(Data entries)
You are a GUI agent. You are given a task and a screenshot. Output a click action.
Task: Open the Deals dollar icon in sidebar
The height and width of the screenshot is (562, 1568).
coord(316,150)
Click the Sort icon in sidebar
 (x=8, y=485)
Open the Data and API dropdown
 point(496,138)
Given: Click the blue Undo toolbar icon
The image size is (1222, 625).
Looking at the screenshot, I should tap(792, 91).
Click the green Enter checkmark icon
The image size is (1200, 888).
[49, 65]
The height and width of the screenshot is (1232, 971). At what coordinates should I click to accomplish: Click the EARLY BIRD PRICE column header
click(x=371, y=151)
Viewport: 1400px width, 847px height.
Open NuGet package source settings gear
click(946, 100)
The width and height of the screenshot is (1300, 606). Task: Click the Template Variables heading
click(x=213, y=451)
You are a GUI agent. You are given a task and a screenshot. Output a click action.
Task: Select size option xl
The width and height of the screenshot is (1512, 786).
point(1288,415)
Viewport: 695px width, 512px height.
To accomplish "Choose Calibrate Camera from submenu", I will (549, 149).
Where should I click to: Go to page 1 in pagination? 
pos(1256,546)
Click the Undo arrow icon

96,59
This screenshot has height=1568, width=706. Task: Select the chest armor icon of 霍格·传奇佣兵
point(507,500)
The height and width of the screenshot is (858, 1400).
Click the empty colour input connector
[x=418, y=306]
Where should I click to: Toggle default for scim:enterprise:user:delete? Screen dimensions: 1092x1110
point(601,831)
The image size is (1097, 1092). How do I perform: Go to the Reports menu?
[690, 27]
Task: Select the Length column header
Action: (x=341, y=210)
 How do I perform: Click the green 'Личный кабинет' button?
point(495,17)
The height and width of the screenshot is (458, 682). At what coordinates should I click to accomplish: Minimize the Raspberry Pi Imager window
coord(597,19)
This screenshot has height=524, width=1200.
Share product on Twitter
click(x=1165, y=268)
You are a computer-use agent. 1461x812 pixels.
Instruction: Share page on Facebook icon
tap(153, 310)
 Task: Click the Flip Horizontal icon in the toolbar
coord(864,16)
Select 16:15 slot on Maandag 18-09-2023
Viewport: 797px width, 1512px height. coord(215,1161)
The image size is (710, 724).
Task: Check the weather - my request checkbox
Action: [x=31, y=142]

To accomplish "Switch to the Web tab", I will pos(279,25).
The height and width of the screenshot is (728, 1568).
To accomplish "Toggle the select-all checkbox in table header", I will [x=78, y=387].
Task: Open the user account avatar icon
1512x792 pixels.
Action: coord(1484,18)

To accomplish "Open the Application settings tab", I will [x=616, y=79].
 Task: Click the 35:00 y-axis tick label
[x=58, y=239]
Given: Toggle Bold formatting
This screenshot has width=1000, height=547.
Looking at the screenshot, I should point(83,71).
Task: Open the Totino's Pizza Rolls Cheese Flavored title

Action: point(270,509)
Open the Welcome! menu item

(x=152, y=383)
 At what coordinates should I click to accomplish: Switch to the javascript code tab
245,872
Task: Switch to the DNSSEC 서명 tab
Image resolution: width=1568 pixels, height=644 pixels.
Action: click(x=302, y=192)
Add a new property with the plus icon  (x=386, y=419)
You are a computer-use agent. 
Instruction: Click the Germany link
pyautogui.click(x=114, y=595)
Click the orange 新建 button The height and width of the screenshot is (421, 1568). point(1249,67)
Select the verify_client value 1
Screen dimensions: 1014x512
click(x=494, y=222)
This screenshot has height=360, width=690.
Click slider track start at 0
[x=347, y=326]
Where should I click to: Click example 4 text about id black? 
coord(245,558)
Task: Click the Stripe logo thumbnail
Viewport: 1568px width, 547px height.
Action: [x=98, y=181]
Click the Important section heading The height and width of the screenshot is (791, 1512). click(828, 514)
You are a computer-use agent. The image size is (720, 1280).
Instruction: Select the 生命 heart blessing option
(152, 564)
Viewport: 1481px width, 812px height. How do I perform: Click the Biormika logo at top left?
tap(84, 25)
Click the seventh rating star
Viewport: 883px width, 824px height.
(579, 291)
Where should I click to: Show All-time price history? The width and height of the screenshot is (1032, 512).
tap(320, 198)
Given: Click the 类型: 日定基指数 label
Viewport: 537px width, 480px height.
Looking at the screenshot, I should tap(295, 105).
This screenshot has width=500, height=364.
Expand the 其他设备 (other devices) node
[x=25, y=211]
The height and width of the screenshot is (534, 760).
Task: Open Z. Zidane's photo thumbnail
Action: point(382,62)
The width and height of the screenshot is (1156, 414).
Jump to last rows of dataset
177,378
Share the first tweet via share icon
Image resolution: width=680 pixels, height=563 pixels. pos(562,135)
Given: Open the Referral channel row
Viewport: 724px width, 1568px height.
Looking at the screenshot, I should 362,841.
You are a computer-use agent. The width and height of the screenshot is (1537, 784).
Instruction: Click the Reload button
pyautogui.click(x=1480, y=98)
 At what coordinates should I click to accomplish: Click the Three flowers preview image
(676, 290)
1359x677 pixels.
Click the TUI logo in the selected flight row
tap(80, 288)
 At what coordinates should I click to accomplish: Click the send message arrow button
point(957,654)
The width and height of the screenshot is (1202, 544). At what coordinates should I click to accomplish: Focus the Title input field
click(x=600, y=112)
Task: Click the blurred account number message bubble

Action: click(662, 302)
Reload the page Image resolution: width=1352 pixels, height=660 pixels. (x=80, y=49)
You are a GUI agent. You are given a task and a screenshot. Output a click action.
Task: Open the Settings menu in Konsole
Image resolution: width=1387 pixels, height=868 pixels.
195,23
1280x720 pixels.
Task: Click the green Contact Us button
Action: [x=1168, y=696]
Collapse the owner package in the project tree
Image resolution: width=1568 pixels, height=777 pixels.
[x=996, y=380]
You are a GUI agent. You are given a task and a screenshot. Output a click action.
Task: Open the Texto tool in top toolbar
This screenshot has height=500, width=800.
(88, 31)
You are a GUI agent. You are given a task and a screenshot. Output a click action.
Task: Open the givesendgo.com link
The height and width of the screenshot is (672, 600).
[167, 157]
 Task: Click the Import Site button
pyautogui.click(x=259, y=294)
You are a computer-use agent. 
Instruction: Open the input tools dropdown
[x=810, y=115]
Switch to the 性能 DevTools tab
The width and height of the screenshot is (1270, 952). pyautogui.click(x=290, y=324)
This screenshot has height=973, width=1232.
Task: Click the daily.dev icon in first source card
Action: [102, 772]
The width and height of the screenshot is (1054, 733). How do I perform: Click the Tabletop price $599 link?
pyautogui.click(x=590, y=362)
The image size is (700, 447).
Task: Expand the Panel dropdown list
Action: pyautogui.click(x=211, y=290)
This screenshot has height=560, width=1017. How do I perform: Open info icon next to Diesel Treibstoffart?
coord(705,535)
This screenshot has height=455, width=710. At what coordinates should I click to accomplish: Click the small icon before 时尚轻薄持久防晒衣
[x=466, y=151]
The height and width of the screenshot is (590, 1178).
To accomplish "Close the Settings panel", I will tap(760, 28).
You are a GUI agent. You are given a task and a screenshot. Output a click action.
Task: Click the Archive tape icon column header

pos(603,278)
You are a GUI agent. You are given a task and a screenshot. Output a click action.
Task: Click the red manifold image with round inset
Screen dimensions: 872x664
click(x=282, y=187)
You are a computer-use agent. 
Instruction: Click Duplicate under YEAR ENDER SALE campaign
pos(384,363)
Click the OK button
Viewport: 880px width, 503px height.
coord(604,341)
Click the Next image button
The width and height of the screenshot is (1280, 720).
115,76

### GIVEN PROBLEM:
Reproduce these lines with "GUI agent" switched to "screen agent" and all other text left unchanged.

### FULL SOLUTION:
You are a screen agent. You are given a task and a screenshot. Output a click action.
Task: Open the Deals dollar icon in sidebar
The height and width of the screenshot is (562, 1568).
coord(316,150)
Click the Sort icon in sidebar
 (x=8, y=485)
Open the Data and API dropdown
 point(496,138)
Given: Click the blue Undo toolbar icon
The image size is (1222, 625).
Looking at the screenshot, I should tap(792, 91).
Click the green Enter checkmark icon
The image size is (1200, 888).
[49, 65]
The height and width of the screenshot is (1232, 971). At what coordinates should I click to accomplish: Click the EARLY BIRD PRICE column header
click(x=371, y=151)
Viewport: 1400px width, 847px height.
Open NuGet package source settings gear
click(946, 100)
The width and height of the screenshot is (1300, 606). Task: Click the Template Variables heading
click(x=213, y=451)
You are a screen agent. You are given a task and a screenshot. Output a click action.
Task: Select size option xl
The width and height of the screenshot is (1512, 786).
point(1288,415)
Viewport: 695px width, 512px height.
To accomplish "Choose Calibrate Camera from submenu", I will (549, 149).
Where should I click to: Go to page 1 in pagination? 
pos(1256,546)
Click the Undo arrow icon

96,59
This screenshot has height=1568, width=706. Task: Select the chest armor icon of 霍格·传奇佣兵
point(507,500)
The height and width of the screenshot is (858, 1400).
Click the empty colour input connector
[x=418, y=306]
Where should I click to: Toggle default for scim:enterprise:user:delete? Screen dimensions: 1092x1110
point(601,831)
The image size is (1097, 1092). How do I perform: Go to the Reports menu?
[690, 27]
Task: Select the Length column header
Action: (x=341, y=210)
 How do I perform: Click the green 'Личный кабинет' button?
point(495,17)
The height and width of the screenshot is (458, 682). At what coordinates should I click to accomplish: Minimize the Raspberry Pi Imager window
coord(597,19)
This screenshot has height=524, width=1200.
Share product on Twitter
click(x=1165, y=268)
You are a computer-use agent. 1461x812 pixels.
Instruction: Share page on Facebook icon
tap(153, 310)
 Task: Click the Flip Horizontal icon in the toolbar
coord(864,16)
Select 16:15 slot on Maandag 18-09-2023
Viewport: 797px width, 1512px height. coord(215,1161)
The image size is (710, 724).
Task: Check the weather - my request checkbox
Action: [x=31, y=142]

To accomplish "Switch to the Web tab", I will pos(279,25).
The height and width of the screenshot is (728, 1568).
To accomplish "Toggle the select-all checkbox in table header", I will [x=78, y=387].
Task: Open the user account avatar icon
1512x792 pixels.
Action: coord(1484,18)

To accomplish "Open the Application settings tab", I will [x=616, y=79].
 Task: Click the 35:00 y-axis tick label
[x=58, y=239]
Given: Toggle Bold formatting
This screenshot has width=1000, height=547.
Looking at the screenshot, I should point(83,71).
Task: Open the Totino's Pizza Rolls Cheese Flavored title

Action: point(270,509)
Open the Welcome! menu item

(x=152, y=383)
 At what coordinates should I click to accomplish: Switch to the javascript code tab
245,872
Task: Switch to the DNSSEC 서명 tab
Image resolution: width=1568 pixels, height=644 pixels.
Action: click(x=302, y=192)
Add a new property with the plus icon  (x=386, y=419)
You are a computer-use agent. 
Instruction: Click the Germany link
pyautogui.click(x=114, y=595)
Click the orange 新建 button The height and width of the screenshot is (421, 1568). point(1249,67)
Select the verify_client value 1
Screen dimensions: 1014x512
click(x=494, y=222)
This screenshot has height=360, width=690.
Click slider track start at 0
[x=347, y=326]
Where should I click to: Click example 4 text about id black? 
coord(245,558)
Task: Click the Stripe logo thumbnail
Viewport: 1568px width, 547px height.
Action: [x=98, y=181]
Click the Important section heading The height and width of the screenshot is (791, 1512). click(828, 514)
You are a computer-use agent. The image size is (720, 1280).
Instruction: Select the 生命 heart blessing option
(152, 564)
Viewport: 1481px width, 812px height. How do I perform: Click the Biormika logo at top left?
tap(84, 25)
Click the seventh rating star
Viewport: 883px width, 824px height.
(579, 291)
Where should I click to: Show All-time price history? The width and height of the screenshot is (1032, 512).
tap(320, 198)
Given: Click the 类型: 日定基指数 label
Viewport: 537px width, 480px height.
Looking at the screenshot, I should tap(295, 105).
This screenshot has width=500, height=364.
Expand the 其他设备 (other devices) node
[x=25, y=211]
The height and width of the screenshot is (534, 760).
Task: Open Z. Zidane's photo thumbnail
Action: point(382,62)
The width and height of the screenshot is (1156, 414).
Jump to last rows of dataset
177,378
Share the first tweet via share icon
Image resolution: width=680 pixels, height=563 pixels. pos(562,135)
Given: Open the Referral channel row
Viewport: 724px width, 1568px height.
Looking at the screenshot, I should 362,841.
You are a computer-use agent. The width and height of the screenshot is (1537, 784).
Instruction: Click the Reload button
pyautogui.click(x=1480, y=98)
 At what coordinates should I click to accomplish: Click the Three flowers preview image
(676, 290)
1359x677 pixels.
Click the TUI logo in the selected flight row
tap(80, 288)
 At what coordinates should I click to accomplish: Click the send message arrow button
point(957,654)
The width and height of the screenshot is (1202, 544). At what coordinates should I click to accomplish: Focus the Title input field
click(x=600, y=112)
Task: Click the blurred account number message bubble

Action: click(662, 302)
Reload the page Image resolution: width=1352 pixels, height=660 pixels. (x=80, y=49)
You are a screen agent. You are given a task and a screenshot. Output a click action.
Task: Open the Settings menu in Konsole
Image resolution: width=1387 pixels, height=868 pixels.
195,23
1280x720 pixels.
Task: Click the green Contact Us button
Action: [x=1168, y=696]
Collapse the owner package in the project tree
Image resolution: width=1568 pixels, height=777 pixels.
[x=996, y=380]
You are a screen agent. You are given a task and a screenshot. Output a click action.
Task: Open the Texto tool in top toolbar
This screenshot has height=500, width=800.
(88, 31)
You are a screen agent. You are given a task and a screenshot. Output a click action.
Task: Open the givesendgo.com link
The height and width of the screenshot is (672, 600).
[167, 157]
 Task: Click the Import Site button
pyautogui.click(x=259, y=294)
You are a computer-use agent. 
Instruction: Open the input tools dropdown
[x=810, y=115]
Switch to the 性能 DevTools tab
The width and height of the screenshot is (1270, 952). pyautogui.click(x=290, y=324)
This screenshot has height=973, width=1232.
Task: Click the daily.dev icon in first source card
Action: [102, 772]
The width and height of the screenshot is (1054, 733). How do I perform: Click the Tabletop price $599 link?
pyautogui.click(x=590, y=362)
The image size is (700, 447).
Task: Expand the Panel dropdown list
Action: pyautogui.click(x=211, y=290)
This screenshot has height=560, width=1017. How do I perform: Open info icon next to Diesel Treibstoffart?
coord(705,535)
This screenshot has height=455, width=710. At what coordinates should I click to accomplish: Click the small icon before 时尚轻薄持久防晒衣
[x=466, y=151]
The height and width of the screenshot is (590, 1178).
To accomplish "Close the Settings panel", I will tap(760, 28).
You are a screen agent. You are given a task and a screenshot. Output a click action.
Task: Click the Archive tape icon column header

pos(603,278)
You are a screen agent. You are given a task and a screenshot. Output a click action.
Task: Click the red manifold image with round inset
Screen dimensions: 872x664
click(x=282, y=187)
You are a computer-use agent. 
Instruction: Click Duplicate under YEAR ENDER SALE campaign
pos(384,363)
Click the OK button
Viewport: 880px width, 503px height.
coord(604,341)
Click the Next image button
The width and height of the screenshot is (1280, 720).
115,76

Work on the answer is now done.